By Charles Lammam
and Hugh MacIntyre
The Fraser Institute
It seems obvious: if you want to give low-wage workers a raise, increase the minimum wage. But raising minimum wage produces unintended consequences that hurt many of the people it’s supposed to help.
B.C.’s new government recently promised to raise the minimum wage to $15 per hour by 2021, starting with a 50¢ increase in September to $11.35.
However, minimum wage hikes reduce job opportunities for low-wage workers. A large body of Canadian academic research consistently finds that a 10 per cent increase in minimum wage leads to, on average, a three to six per cent decline in employment among youth, the largest demographic of minimum wage earners. The B.C. government is proposing a 38 per cent increase in three years.
When the price of something rises, people tend to buy less of it. This is true for business owners and their expenses, and for consumers of goods and services. So when the government mandates an increase in the price of low-skilled labour, without any concurrent improvement in labour productivity, employers tend to respond by reducing the amount of labour they employ. The result is fewer jobs created or fewer hours of work offered to low-wage employees.
And Canadian evidence continues to prove this effect. The latest academic paper, published this summer by University of Waterloo professors Kate Rybczynski and Anindya Sen, examined 185 changes to the minimum wage in Canadian provinces from 1981 to 2011. It found that raising the minimum wage reduced employment for young workers and recent immigrants.
This doesn’t necessarily mean low-wage workers will receive pink slips en masse when B.C. raises its minimum wage. Raising the minimum wage reduces employment opportunities in other, more subtle ways.
For example, a higher minimum wage encourages employers over time to automate tasks traditionally performed by low-wage workers. In response to Ontario’s proposed move towards a $15 minimum wage, major grocery chain Metro has plans to increase automation.

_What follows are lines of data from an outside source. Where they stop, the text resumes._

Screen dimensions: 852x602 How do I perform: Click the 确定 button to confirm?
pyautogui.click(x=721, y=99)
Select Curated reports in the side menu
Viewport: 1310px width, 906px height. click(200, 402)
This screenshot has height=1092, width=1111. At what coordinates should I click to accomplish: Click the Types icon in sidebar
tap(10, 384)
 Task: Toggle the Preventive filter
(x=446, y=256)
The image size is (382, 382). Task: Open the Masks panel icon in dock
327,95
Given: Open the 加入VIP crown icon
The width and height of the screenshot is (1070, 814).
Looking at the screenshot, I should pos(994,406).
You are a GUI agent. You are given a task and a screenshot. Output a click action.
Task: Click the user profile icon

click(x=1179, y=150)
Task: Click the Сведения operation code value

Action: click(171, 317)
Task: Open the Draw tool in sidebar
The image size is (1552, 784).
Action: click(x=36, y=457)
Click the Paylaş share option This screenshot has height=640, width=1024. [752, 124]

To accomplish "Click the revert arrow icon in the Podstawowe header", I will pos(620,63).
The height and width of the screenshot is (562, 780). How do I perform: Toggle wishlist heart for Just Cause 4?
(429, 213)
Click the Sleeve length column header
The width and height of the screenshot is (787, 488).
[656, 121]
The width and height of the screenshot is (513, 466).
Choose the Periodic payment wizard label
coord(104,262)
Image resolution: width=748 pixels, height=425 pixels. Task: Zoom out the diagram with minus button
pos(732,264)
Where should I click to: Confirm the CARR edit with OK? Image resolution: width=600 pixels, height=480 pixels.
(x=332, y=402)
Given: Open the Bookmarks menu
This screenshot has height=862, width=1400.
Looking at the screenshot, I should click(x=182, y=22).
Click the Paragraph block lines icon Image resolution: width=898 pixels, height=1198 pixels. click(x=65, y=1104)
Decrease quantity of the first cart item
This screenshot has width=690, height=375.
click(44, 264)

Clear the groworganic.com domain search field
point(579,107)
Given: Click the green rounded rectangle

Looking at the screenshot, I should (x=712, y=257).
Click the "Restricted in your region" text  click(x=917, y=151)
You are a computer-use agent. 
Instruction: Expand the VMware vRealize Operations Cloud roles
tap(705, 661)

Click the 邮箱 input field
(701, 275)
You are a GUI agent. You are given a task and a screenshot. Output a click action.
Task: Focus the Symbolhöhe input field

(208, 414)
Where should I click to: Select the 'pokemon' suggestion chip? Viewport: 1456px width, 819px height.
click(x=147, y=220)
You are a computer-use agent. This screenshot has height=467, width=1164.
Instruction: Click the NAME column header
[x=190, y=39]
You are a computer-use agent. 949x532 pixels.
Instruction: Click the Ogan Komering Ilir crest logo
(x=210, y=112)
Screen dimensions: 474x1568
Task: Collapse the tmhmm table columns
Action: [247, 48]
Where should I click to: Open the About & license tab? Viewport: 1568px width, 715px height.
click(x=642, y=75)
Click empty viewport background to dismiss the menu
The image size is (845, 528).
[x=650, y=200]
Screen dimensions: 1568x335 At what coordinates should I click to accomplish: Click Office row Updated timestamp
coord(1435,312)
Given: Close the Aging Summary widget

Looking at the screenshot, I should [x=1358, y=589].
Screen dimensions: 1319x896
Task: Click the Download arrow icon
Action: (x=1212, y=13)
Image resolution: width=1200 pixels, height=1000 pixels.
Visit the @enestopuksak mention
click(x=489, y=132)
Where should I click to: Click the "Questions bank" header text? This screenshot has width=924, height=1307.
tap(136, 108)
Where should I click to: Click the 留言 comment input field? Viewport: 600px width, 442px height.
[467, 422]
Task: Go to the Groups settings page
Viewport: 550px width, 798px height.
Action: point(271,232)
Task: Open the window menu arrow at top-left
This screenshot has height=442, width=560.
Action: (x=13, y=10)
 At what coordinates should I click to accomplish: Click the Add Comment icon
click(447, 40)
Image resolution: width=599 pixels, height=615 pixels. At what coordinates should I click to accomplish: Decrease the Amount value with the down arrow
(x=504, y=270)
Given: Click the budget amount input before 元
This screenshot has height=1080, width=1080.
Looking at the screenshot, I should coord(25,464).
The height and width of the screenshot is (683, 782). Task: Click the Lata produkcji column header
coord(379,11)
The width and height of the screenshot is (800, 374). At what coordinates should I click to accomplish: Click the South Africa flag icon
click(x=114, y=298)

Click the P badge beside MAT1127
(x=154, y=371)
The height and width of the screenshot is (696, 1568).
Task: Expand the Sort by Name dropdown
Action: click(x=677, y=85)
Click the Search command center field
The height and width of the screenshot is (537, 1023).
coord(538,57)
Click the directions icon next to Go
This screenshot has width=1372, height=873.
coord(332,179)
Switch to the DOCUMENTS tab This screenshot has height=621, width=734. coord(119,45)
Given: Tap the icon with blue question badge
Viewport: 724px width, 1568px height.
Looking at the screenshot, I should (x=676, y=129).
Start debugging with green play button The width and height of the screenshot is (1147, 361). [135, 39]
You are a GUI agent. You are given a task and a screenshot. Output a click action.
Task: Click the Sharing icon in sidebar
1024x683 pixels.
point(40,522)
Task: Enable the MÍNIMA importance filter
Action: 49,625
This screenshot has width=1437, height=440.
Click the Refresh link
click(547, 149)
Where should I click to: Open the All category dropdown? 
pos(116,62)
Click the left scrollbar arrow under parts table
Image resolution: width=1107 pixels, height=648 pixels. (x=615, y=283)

Jobs that generally involve routine or repetitive tasks such as working on an assembly line or checkout counter are particularly vulnerable to automation, and these are jobs generally held by low-wage workers. As a recent study by leading minimum wage expert David Neumark found, low-skilled workers in the U.S. (defined as having a high school diploma or less) who have jobs that can be readily automated are more likely to become unemployed after a minimum wage increase.
Jobs for low-wage workers can also be lost when employers go out of business because they’re unable to sustain the increased labour costs from minimum wage hikes.
A recent Harvard Business School study analyzed the impact of minimum wage increases in San Francisco on restaurant closures in that city. It found that a $1 increase in minimum wage leads to a four to 10 per cent increase in the likelihood of “firm exit.” In other words, a higher minimum wage increased the likelihood that San Francisco restaurants would close. And fewer restaurants means fewer jobs.
Even low-wage workers who keep their jobs may be hurt by the minimum wage hike if their hours are cut and the increase in the minimum hourly wage isn’t enough to offset the reduction in the number of hours worked. This is precisely what happened when Seattle hiked its minimum wage, according to an analysis by University of Washington researchers. The overall earnings (hours times wage) of low-wage workers declined.
Clearly, by raising the minimum wage, the B.C. government will hurt many low-wage workers – the very people the government wants to help.
Charles Lammam is director of fiscal studies and Hugh MacIntyre is a policy analyst at the Fraser Institute (www.fraserinstitute.org).